En installant une ambiance néo-noir dans les bas-fonds d'un Manille visité de bout en bout, les spectateurs peuvent également avoir l'impression de se trouver dans un quartier inconnu de Gotham City, où le capitaine Guerrero s'avère être le seul rempart face à la corruption et la délinquance qui gangrènent la ville. Cela fait de lui le parfait homologue du commissaire Jim Gordon. On comprend donc encore mieux l'implication du cinéaste philippino-américain Jay Oliva à la production exécutive après son travail sur plusieurs films d'animation DC comme Justice League Dark, Teen Titans : Les Jeunes TitansBatman: The Dark Knight Returns ou La Ligue des Justiciers - Le paradoxe Flashpoint.

En plus de s'amuser avec ses références folkloriques et d'en exploiter tout l'aspect gore et horrifique sans tomber dans la violence décomplexée, la série dépoussière ses légendes en les faisant participer à des rodéos urbains façon Fast & Furious, en enfermant une créature en feu dans un Nokia 3210 presque pour la blague, en transformant un fantôme en nerd ou même en se réappropriant les codes de l'invasion zombies au détour d'un épisode. 

 

photoOn vous attend les Warren

 

BON SANG DE BEAUTÉ

Une fois de plus, Netflix a opté pour un format court avec seulement six épisodes d'une moyenne de 30 minutes. La série a donc catapulté son intrigue concernant les différentes enquêtes et leur fil conducteur pour se concentrer sur une exposition forcément nécessaire, à travers des flashbacks a priori sans rapport avec les événements en cours. Le dénouement est malheureusement précipité et prévisible, si ce n'est presque annoncé en cours de route. À côté, la tension peine à s'installer efficacement à cause des trop nombreuses ruptures de ton et de l'humour dispensable la plupart du temps. 
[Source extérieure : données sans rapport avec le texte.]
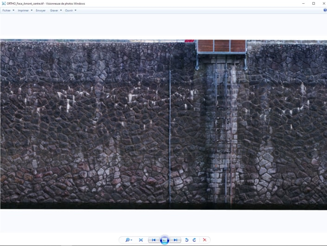Delete the photo with the red X icon
This screenshot has height=246, width=327.
point(205,240)
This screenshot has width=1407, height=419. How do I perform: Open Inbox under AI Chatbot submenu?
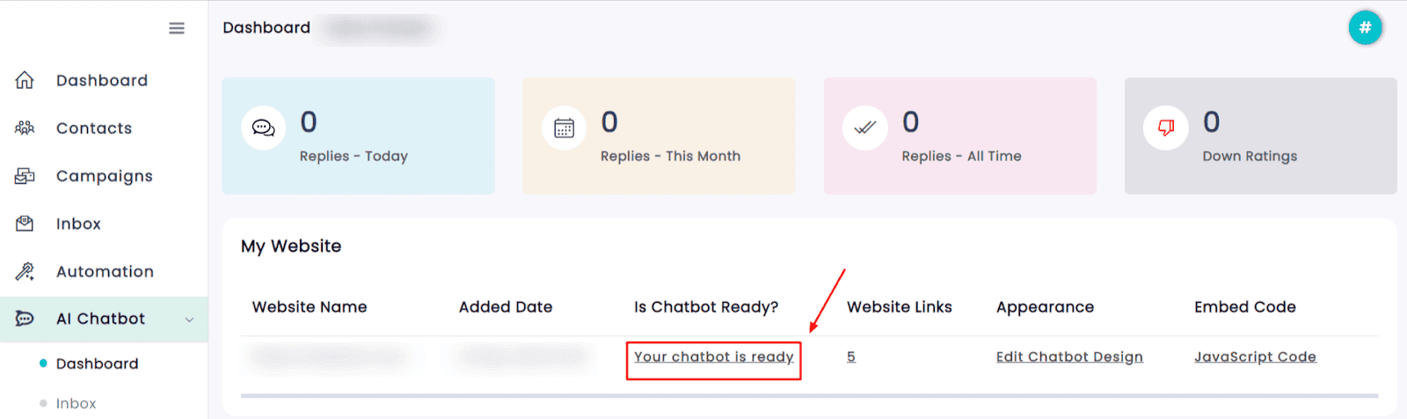pyautogui.click(x=76, y=403)
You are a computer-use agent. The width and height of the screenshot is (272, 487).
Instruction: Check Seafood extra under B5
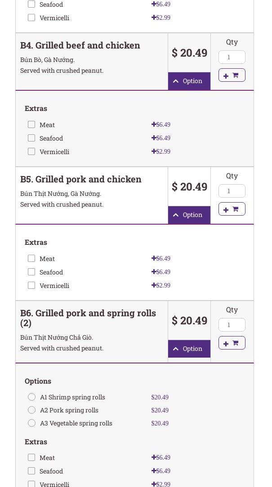(x=31, y=272)
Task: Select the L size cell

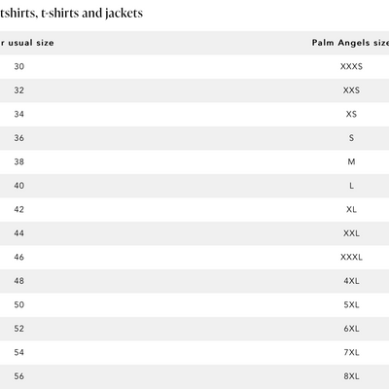Action: click(351, 186)
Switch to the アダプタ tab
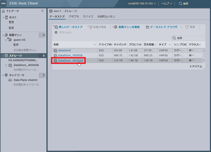 point(74,17)

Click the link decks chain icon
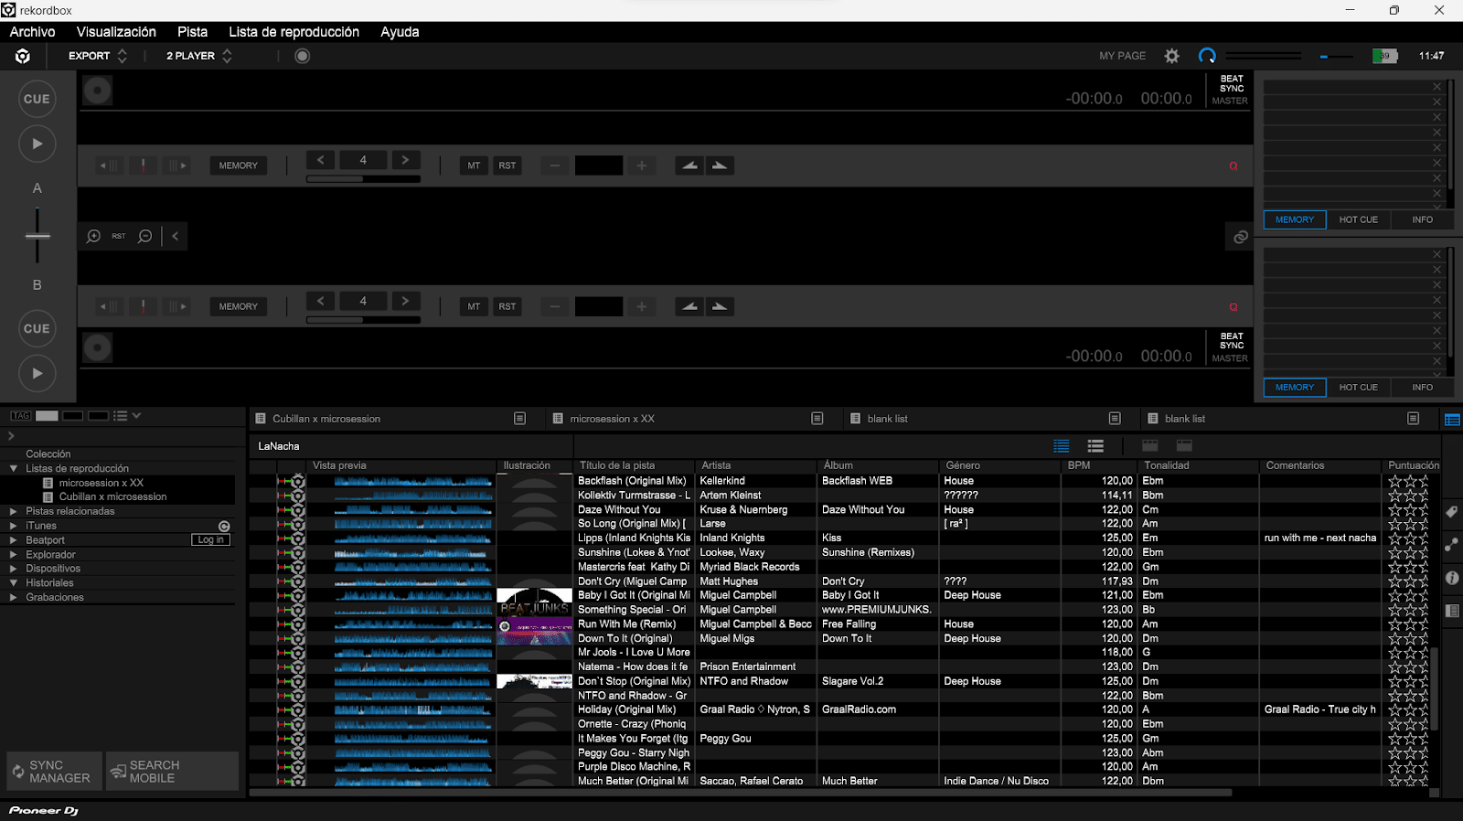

Même si la série peut compter sur une héroïne badass et un bestiaire singulier et plaisant, cette première saison en appelle obligatoirement une seconde pour étendre un peu plus cet univers encore opaque et étoffer davantage les personnages secondaires. Le passé des jumeaux a beau avoir été abordé et relié à l'histoire de fond, leur personnalité légère reste malgré tout insondable et les cantonne aux rôles de sidekicks, tout comme Hank, qui mérite d'être davantage exploité après avoir été lâché sans trop d'explications dans le récit.

 

photoTrame narrative coupée en deux

 

Surtout que Trese est une vraie surprise en termes de direction artistique et d'animation, s'éloignant des fâcheux CGI de Netflix qu'on a pu retrouver dans les productions précédentes. Si les characters design sont plutôt simples, mais que Trese reste élégante et suffisamment expressive, les yeux s'attardent surtout sur les décors et panoramas nocturnes et crépusculaires de Manille, richement détaillée et texturée, avec une palette de couleurs ocre et des jeux de lumière réalistes, basés sur les éclairages de la ville.

Le générique est d'ailleurs un bon avant-goût de l'esthétisme de la série et de ses exigences visuelles. On peut donc attendre une qualité aussi soignée pour une nouvelle tournée, qui pourra également corriger les quelques défauts et faiblesses concernant les scènes d'action, peu nombreuses et intenses dans leur mise en scène assez convenue. 

 

photoÇa a plus de gueule que Saint Seiya : Les Chevaliers du Zodiaque

 

Après avoir fait sa connaissance, il serait aussi temps de s'intéresser plus sérieusement aux pouvoirs de Trese et notamment ses limites, qu'on a toujours du mal à estimer. Dans le même but, on s'attend à voir l'héroïne en difficulté (pour de vrai), aussi bien dans de futurs combats plus épiques, que pour gérer les lourdes révélations faites à la fin de la saison qui ne manqueront pas de muscler les enjeux scénaristiques. 

La première saison de Trese : Entre deux mondes est disponible depuis le 11 juin sur Netflix. 

 

Affiche officielle

Résumé

Trese : Entre deux mondes peut compter sur un univers à la fois familier et singulier, avec une ambiance sombre et une atmosphère macabre et pesante qui mériterait d'être installée avec plus d'intensité et de longévité. Le récit manque encore d’adrénaline, mais ne demande qu'à s'étendre dans une prochaine saison pour combler ses lacunes et étendre un peu plus cette fresque moderne de l'effrayant folklore philippin.